Identification of differentially expressed genes and biological characteristics of colorectal cancer by integrated bioinformatics analysis

J Cell Physiol. 2019 Sep;234(9):15215-15224. doi: 10.1002/jcp.28163. Epub 2019 Jan 16.

Abstract

Colorectal cancer (CRC) ranks as one of the most common malignant tumors worldwide.
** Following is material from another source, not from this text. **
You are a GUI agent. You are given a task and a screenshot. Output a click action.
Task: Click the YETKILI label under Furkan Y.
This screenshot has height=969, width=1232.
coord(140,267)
Its mortality rate has remained high in recent years. Therefore, the aim of this study was to identify significant differentially expressed genes (DEGs) involved in its pathogenesis, which may be used as novel biomarkers or potential therapeutic targets for CRC. The gene expression profiles of GSE21510, GSE32323, GSE89076, and GSE113513 were downloaded from the Gene Expression Omnibus (GEO) database. After screening DEGs in each GEO data set, we further used the robust rank aggregation method to identify 494 significant DEGs including 212 upregulated and 282 downregulated genes. Gene Ontology (GO) and Kyoto Encyclopedia of Genes and Genomes (KEGG) pathway enrichment analyses were performed by DAVID and the KOBAS online database, respectively. These DEGs were shown to be significantly enriched in different cancer-related functions and pathways. Then, the STRING database was used to construct the protein-protein interaction network. The module analysis was performed by the MCODE plug-in of Cytoscape based on the whole network. We finally filtered out seven hub genes by the cytoHubba plug-in, including PPBP, CCL28, CXCL12, INSL5, CXCL3, CXCL10, and CXCL11. The expression validation and survival analysis of these hub genes were analyzed based on The Cancer Genome Atlas database. In conclusion, the robust DEGs associated with the carcinogenesis of CRC were screened through the GEO database, and integrated bioinformatics analysis was conducted. Our study provides reliable molecular biomarkers for screening and diagnosis, prognosis as well as novel therapeutic targets for CRC.

Keywords: GEO; bioinformatics; colorectal cancer; differentially expressed genes; robust rank aggregation.